Los tres partidos sin triunfos que arrastraba y la victoria del sábado de Atlanta hicieron que Gimnasia de Jujuy compartiera la punta de la Zona B de la Primera Nacional. Por eso, el equipo debía dar una verdadera muestra de carácter en el Norte, en su lugar en el mundo. Y vaya que lo consiguió. Porque sacó adelante un partido chivo y se quedó con un duelo trascendental: 1-0 a un Temperley que acumula siete sin imponerse en el torneo.

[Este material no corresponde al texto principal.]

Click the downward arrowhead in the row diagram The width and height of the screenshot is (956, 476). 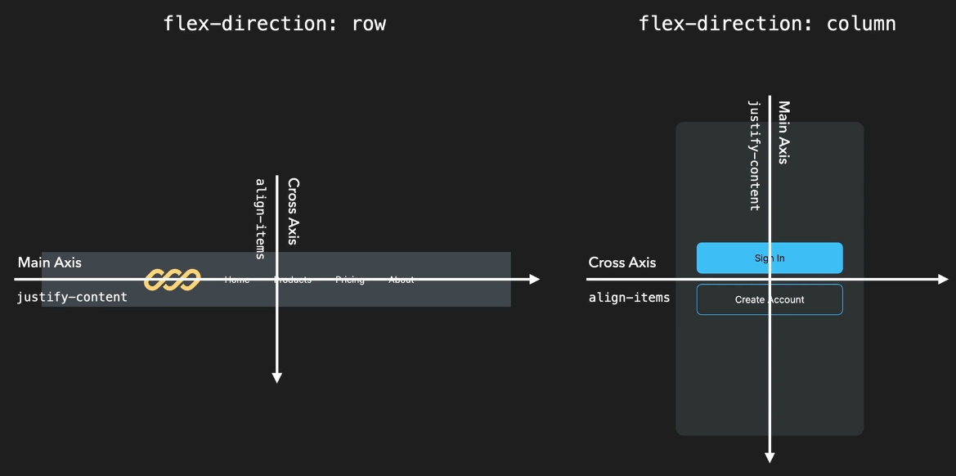click(x=277, y=377)
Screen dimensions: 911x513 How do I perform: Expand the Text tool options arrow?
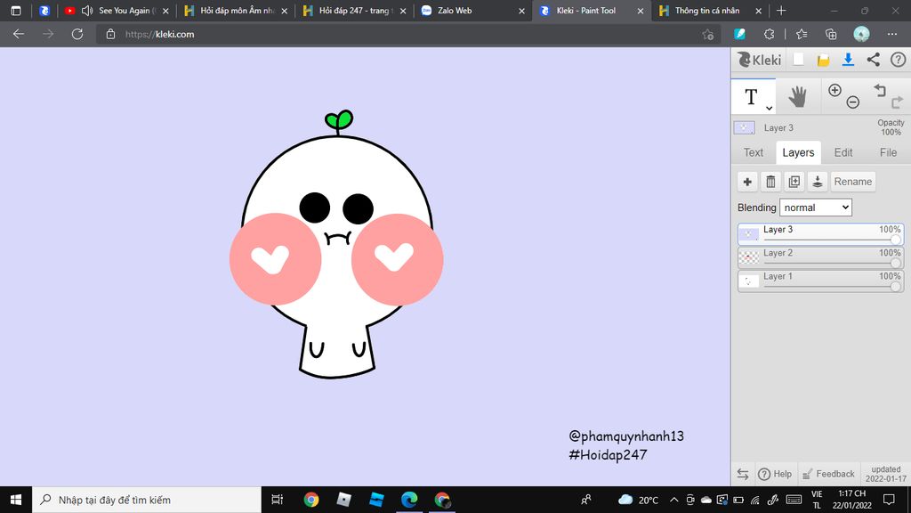coord(769,108)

Al Lobo Cachi lo cazan. Casi. Pero no. Es que Mauro apareció de manera sorpresiva para dejar los tres puntos en Jujuy. El delantero, que había ingresado un minuto antes desde el banco de suplentes, se hizo gigante en el área del Gasolero y sacó un remate al ángulo para desatar la locura de los hinchas y asegurar estar en lo más alto del grupo por al menos una fecha más.
Ojo, Gimnasia no la tuvo para nada fácil. Sintió el impacto del bajón futbolístico de las últimas jornadas y se terminó imponiendo por la jerarquía de su plantel y por la debilidad mental de un Celeste que sigue sin reaccionar en el campeonato. La victoria en el clásico con Los Andes fue contraproducente, ya que desde ese momento no volvió al triunfo. El ciclo de Nicolás Domingo, cada vez más cuestionado y bajo la lupa.
Luego de haberse puesto en ventaja, el Lobo se aferró al resultado. Trató de no quedar mal parado, de no rifar la pelota y de controlar las acciones de un duelo parejo. ¿El desequilibrio? Estuvo en el pie de Cachi, el héroe que no se apuna en la altura de la tabla.